───── MATERIAL ─────
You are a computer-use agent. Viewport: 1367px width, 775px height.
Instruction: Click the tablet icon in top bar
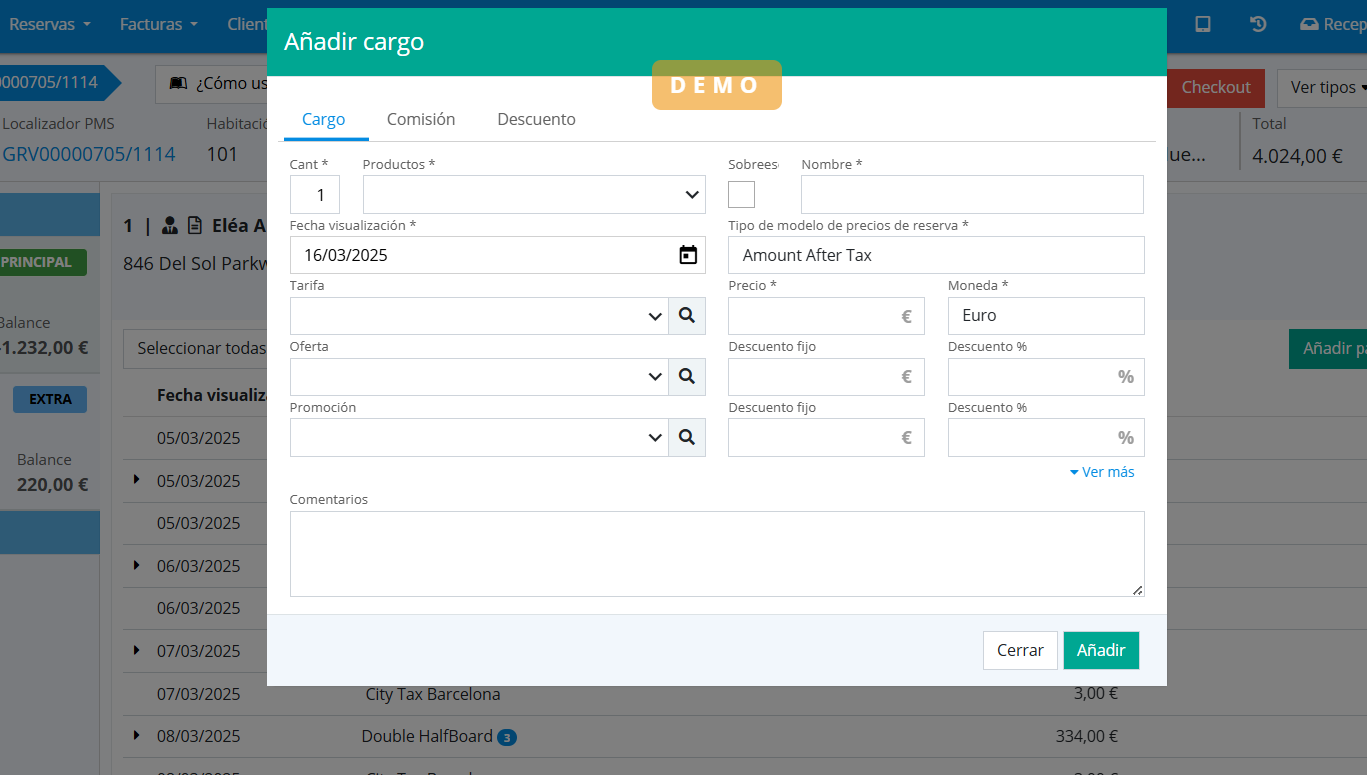[x=1204, y=24]
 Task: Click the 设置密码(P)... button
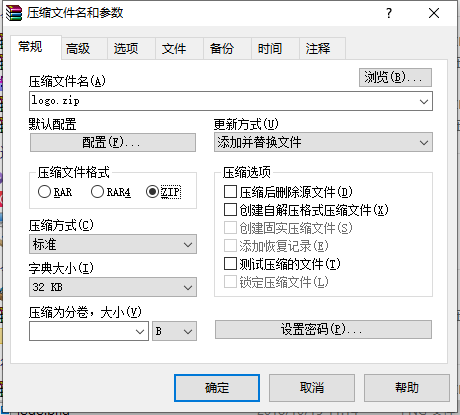(323, 330)
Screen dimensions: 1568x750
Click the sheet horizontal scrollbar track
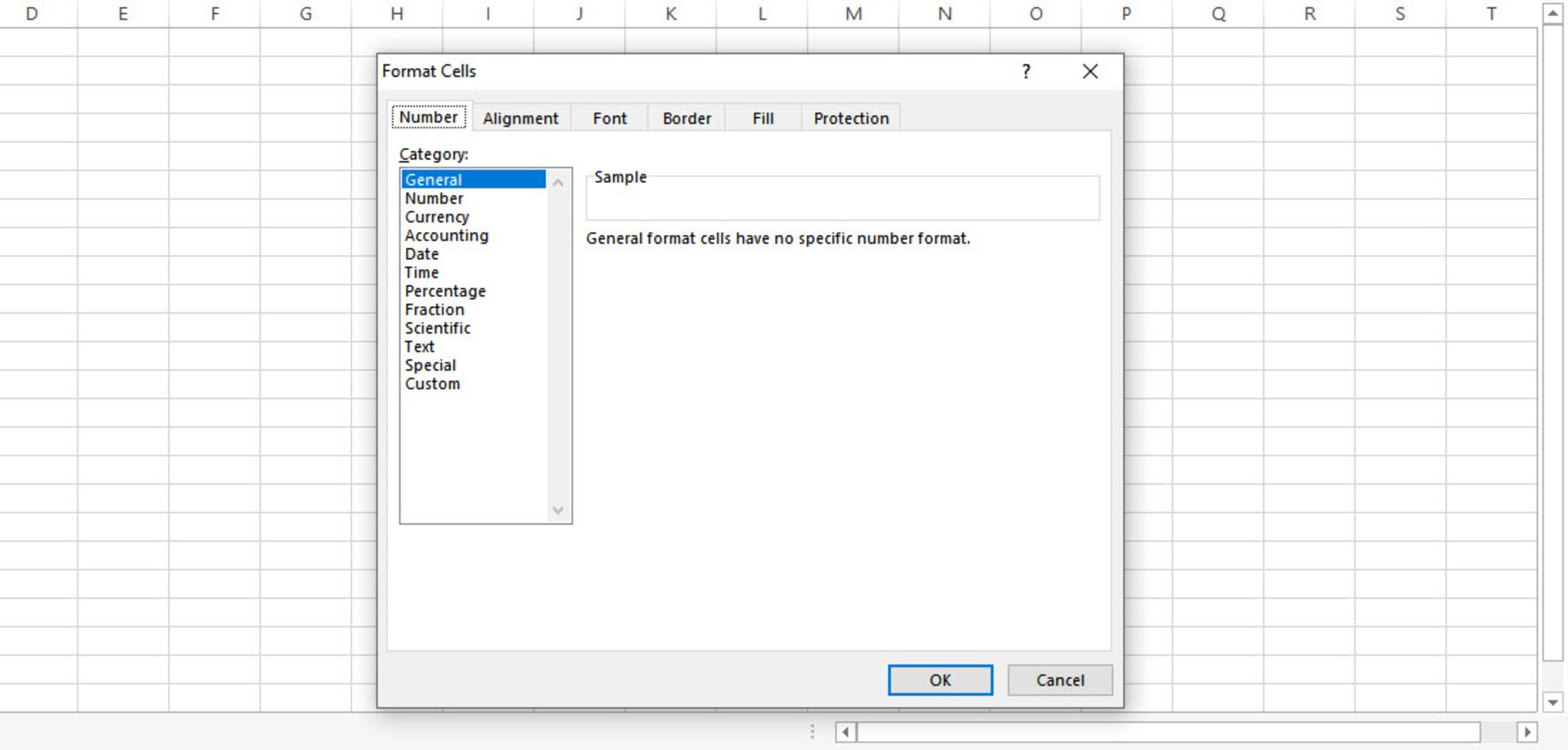tap(1168, 732)
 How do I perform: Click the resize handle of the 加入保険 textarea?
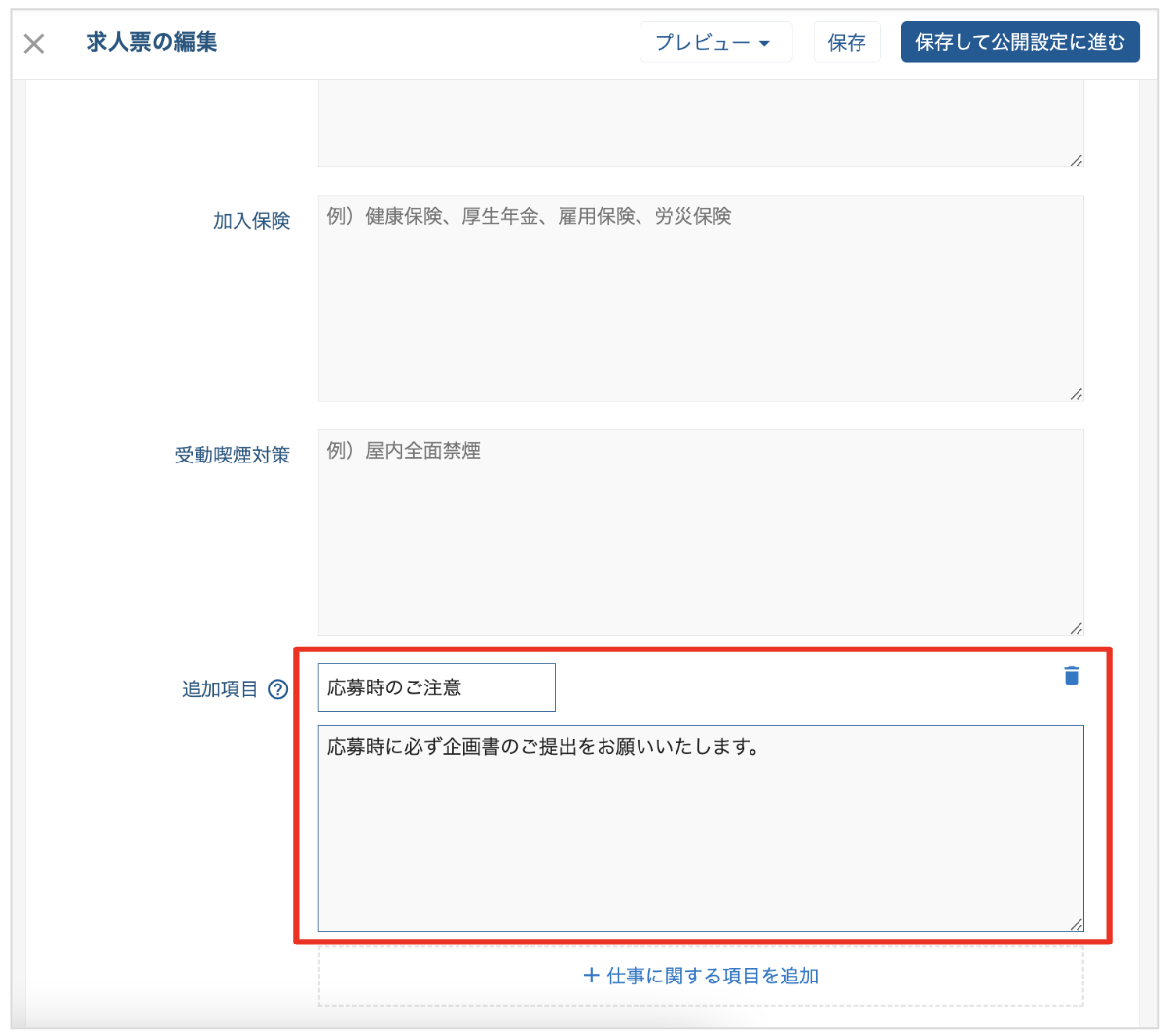[1076, 394]
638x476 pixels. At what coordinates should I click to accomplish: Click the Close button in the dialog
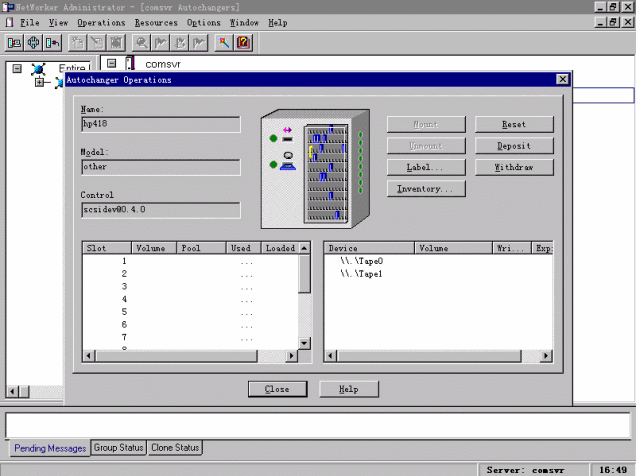277,389
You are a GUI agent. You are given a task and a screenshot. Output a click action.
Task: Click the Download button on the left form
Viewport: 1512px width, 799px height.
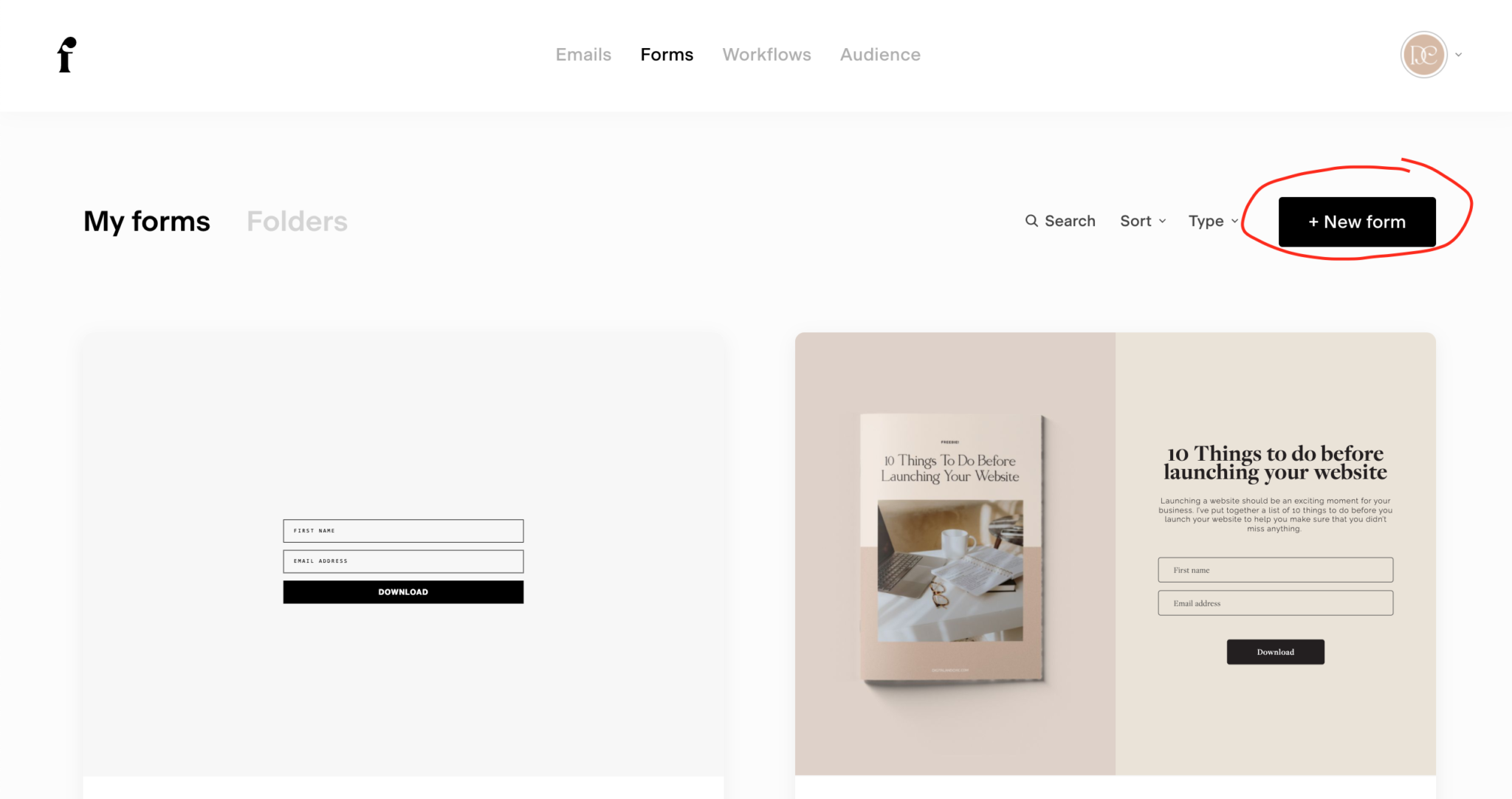coord(402,591)
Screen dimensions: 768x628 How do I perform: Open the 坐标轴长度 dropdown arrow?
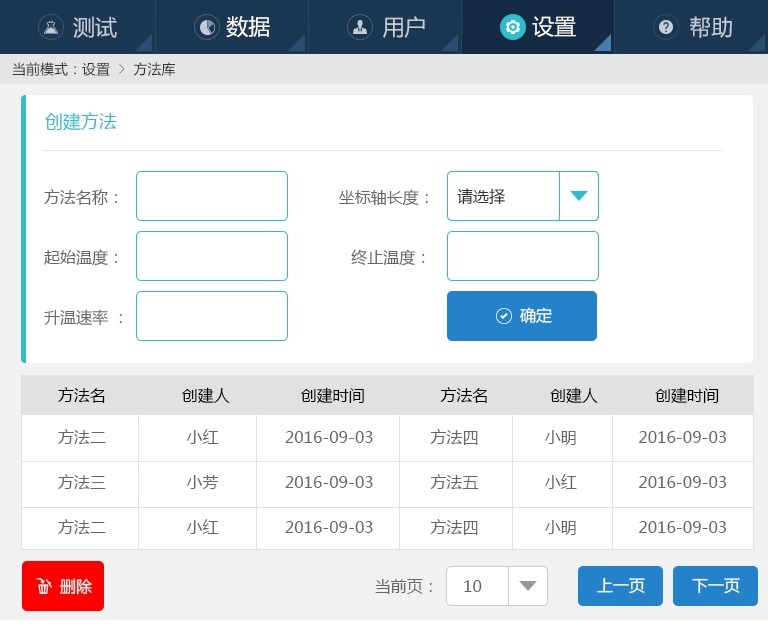click(578, 196)
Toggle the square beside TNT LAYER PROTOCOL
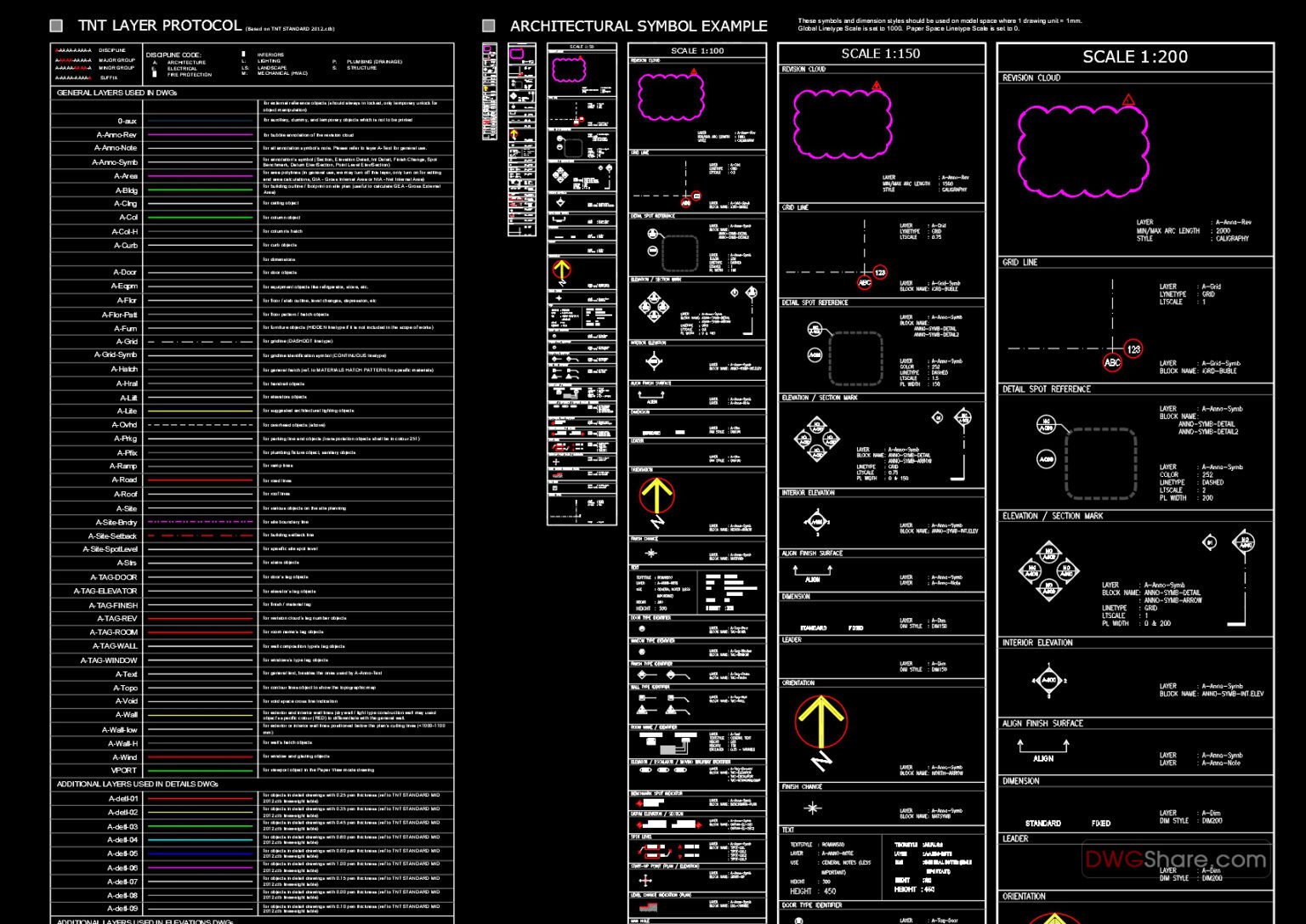1306x924 pixels. [57, 26]
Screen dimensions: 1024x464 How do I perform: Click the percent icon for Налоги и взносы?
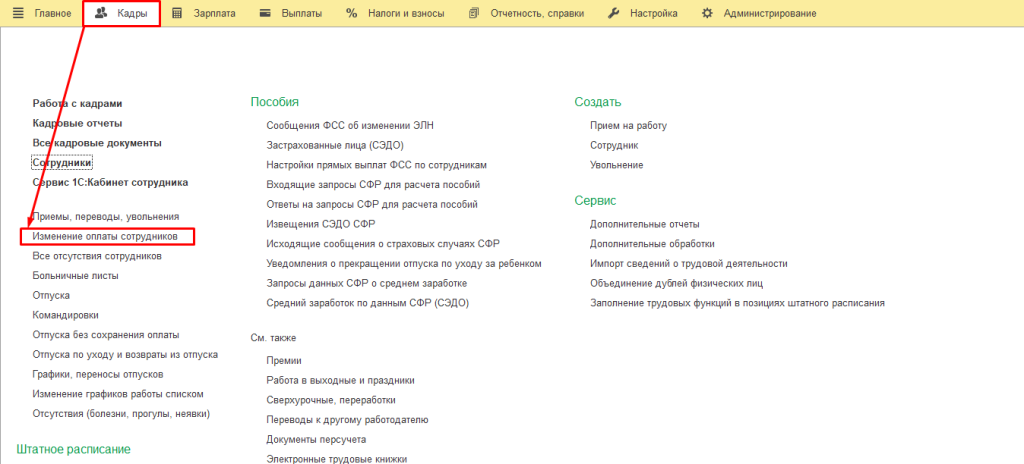click(351, 13)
─────
• PROBLEM TO SOLVE
Please swap "Screen dimensions" for "Display size" everywhere it appears in the items above, leaving everything else unchanged. Omit the pictures from your answer.

• WRITTEN ANSWER
You are a computer-use agent. Viewport: 1367px width, 775px height.
Instruction: Click the tablet icon in top bar
[x=1204, y=24]
 Task: Click the 设置密码(P)... button
(323, 330)
Display size: 1568x750
Click the sheet horizontal scrollbar track
tap(1168, 732)
 How do I perform: Click the resize handle of the 加入保険 textarea?
[1076, 394]
638x476 pixels. At what coordinates should I click to accomplish: Click the Close button in the dialog
277,389
You are a GUI agent. You are given a task and a screenshot. Output a click action.
Task: Click the Download button on the left form
Viewport: 1512px width, 799px height.
coord(402,591)
Display size: 768x628 How do I perform: Open the 坐标轴长度 dropdown arrow?
click(578, 196)
Toggle the square beside TNT LAYER PROTOCOL
1306x924 pixels. [57, 26]
Display size: 1024x464 How do I perform: Click the percent icon for Налоги и взносы?
click(351, 13)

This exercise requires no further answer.